A resident of Arcadia in Florida, Georges lived with his mother and brother as a youngster in Winter Haven, FL. And the future entrepreneur had a keen work ethic even back then, as he found a position at a local gas station while still in elementary school. A few years later, though, he chose to team up with a close member of own his family.
Yes, Georges joined his dad, Rick, in the agricultural sector, with the pair working together for more than two decades. However, as Georges later explained, Rick wasn’t merely a farmer. “My father was an irrigation engineer [and] designing engineer,” he told the Future of Agriculture podcast in September 2018.
“[Rick] actually worked for hundreds and hundreds of farmers,” Georges continued. “He would take somebody with capital and land who wanted to build a farm, and he would do a turnkey operation from start to finish. Especially in the citrus industry, he was a pioneer. He started out with the great guys in this industry in Florida.”
In fact, in 1970 Rick conceived of his own innovation: the micro-sprinkler. The invention made a tremendous impact upon the irrigation and citrus industries, too, as it allowed farmers to use less water when tending to their trees. And it’s worth mentioning that Georges also benefited from his father’s knowledge during their time together.

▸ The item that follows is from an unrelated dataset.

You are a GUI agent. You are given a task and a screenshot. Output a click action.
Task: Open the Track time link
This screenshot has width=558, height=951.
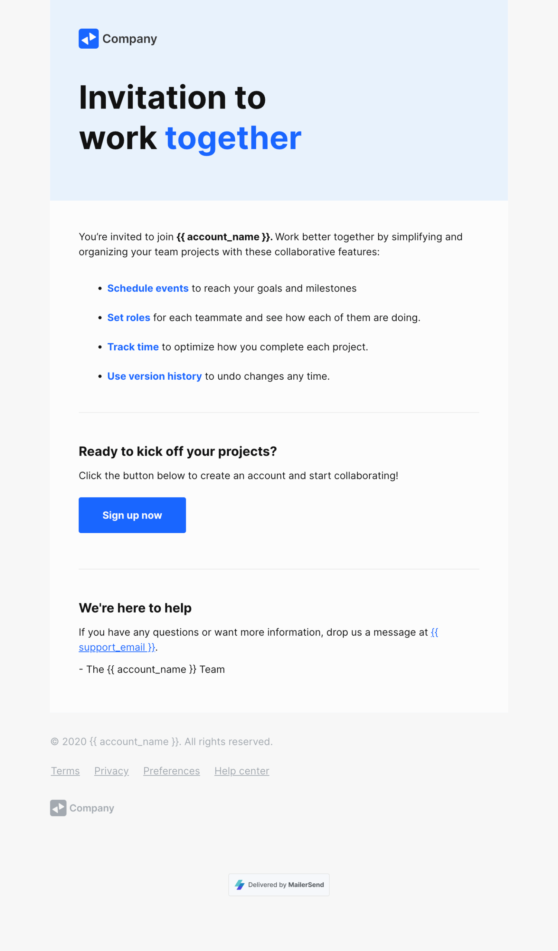click(133, 347)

For example, during that period Georges learned how to install pumps and irrigation systems, with the farmer ultimately going on to work on thousands of different projects. Alongside all of that, his father operated a number of citrus orchards across Florida as well. So with all of this in mind, the pair came up with an interesting idea in 1984.
To help battle against cold snaps in the orchards, the pair would “bank” the citrus trees in dirt to protect them from the conditions. However, as that endeavor required a lot of effort, it led the father and son to conjure up an alternative method: instead of covering the bottom of the tree in dirt, Rick instead brought out a plastic cone. And, happily, the cone did indeed do its job in shielding the tree from the frost.
Yet Georges started to visualize the other potential benefits to such a device. He believed, for example, that the cone could possibly also conserve the water being pumped out of the sprinklers – meaning that more liquid would ultimately reach the base of the tree. And off the back of that realization, the Tree T-Pee was born.
“The Tree T-Pee is water conservation and frost protection at its finest,” Georges later explained on the Future of Agriculture podcast. “I’ve used them for over 30 years. What we’re doing is containing water. Anybody that’s using micro-jets, micro-sprinklers or drip irrigation – this is like putting a turbocharger on that system.”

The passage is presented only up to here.